--- TEXT BLOCK Enclosed Below ---
Recently published research in linguistics.

A couple exciting new pieces of research came out this week!

First, the quest for the first speakers of Indo-European languages continues unabated. Ever since linguists discovered that they could reconstruct ancient languages in the late 1700s, the field has been obsessed with discovering the linguistic homeland (Urheimat) of the Indo-European language family, spawning several conflicting hypotheses.

This latest research lends additional weight to the widely-accepted Steppe Hypothesis, which proposes that the original Indo-Europeans were situated on Pontic-Caspian Steppe just north of the Black Sea sometime around 4000 BCE. Scholars typically point to the Yamnaya people who were present there at the time as the likely speakers of the original Indo-European language (known as Proto-Indo-European). The Yamnaya were herders who adopted wheel technology around 3300 BCE, a technological innovation which helped them spread rapidly throughout Eurasia. In support of the Steppe Hypothesis, DNA evidence has previously shown that almost everywhere Indo-European languages are spoken today, there is a genetic connection to the Yamnaya.

File:Indo-European migrations.gif
Animation of the spread of Indo-European languages according to the Steppe Hypothesis. (Wikipedia: Proto-Indo-European homeland)

This new research goes further and provides evidence for the origin of the Yamnaya themselves. The authors show that around 4400 BCE, there was a genetically diverse group of people living on the steppes, which the authors call the Caucasus-Lower Volga cline, or CLV. The Yamnaya were one of the groups that descend from this mixed population. Around 400 years later (c. 4000 BCE), some of the descendants of this CLV population migrated south into Anatolia (modern Turkey), eventually giving rise to the oldest written evidence of an Indo-European language, Hittite (attested c. 1600–1200 BCE).
--- End of Enclosed TEXT BLOCK ---
--- STUDY MATERIAL Enclosed Below ---
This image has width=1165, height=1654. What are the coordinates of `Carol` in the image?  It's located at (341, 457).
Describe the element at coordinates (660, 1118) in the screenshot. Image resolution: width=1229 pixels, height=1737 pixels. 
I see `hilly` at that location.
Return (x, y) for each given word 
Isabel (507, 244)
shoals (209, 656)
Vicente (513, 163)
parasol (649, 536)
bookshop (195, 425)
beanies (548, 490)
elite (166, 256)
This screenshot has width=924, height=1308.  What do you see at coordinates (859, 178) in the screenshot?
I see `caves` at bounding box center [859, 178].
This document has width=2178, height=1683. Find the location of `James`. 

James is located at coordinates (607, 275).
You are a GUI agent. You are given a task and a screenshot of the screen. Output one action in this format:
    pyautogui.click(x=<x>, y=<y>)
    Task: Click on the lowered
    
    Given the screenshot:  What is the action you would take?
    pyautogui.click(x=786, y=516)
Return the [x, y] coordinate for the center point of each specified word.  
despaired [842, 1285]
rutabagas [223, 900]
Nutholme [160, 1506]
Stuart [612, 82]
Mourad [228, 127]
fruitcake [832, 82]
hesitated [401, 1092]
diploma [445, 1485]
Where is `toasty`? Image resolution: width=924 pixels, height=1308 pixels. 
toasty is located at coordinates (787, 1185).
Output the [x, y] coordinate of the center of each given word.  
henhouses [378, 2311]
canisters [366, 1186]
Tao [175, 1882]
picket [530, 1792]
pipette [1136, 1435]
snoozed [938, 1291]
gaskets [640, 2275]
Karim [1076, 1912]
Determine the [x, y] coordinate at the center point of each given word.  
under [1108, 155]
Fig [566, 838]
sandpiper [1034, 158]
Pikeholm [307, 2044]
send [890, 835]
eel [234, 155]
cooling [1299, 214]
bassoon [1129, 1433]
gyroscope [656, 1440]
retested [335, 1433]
--- End of Enclosed STUDY MATERIAL ---
| THINGS TO DO |
[A] Answer these about the Indo-European research text:
(i) Around what year did the Yamnaya adopt wheel technology?
(ii) What name do the authors give to the genetically diverse group living on the steppes around 4400 BCE?
(iii) During what period is Hittite attested?
[B] Copy the Indo-European research text word for word, beginning at the words "A couple exciting" and stopping after "several conflicting hypotheses.".
Nothing in the stored items is needed here.

| EXERCISE ANSWERS |
[A]
(i) Around 3300 BCE
(ii) The Caucasus-Lower Volga cline, or CLV
(iii) c. 1600–1200 BCE

[B]
A couple exciting new pieces of research came out this week!

First, the quest for the first speakers of Indo-European languages continues unabated. Ever since linguists discovered that they could reconstruct ancient languages in the late 1700s, the field has been obsessed with discovering the linguistic homeland (Urheimat) of the Indo-European language family, spawning several conflicting hypotheses.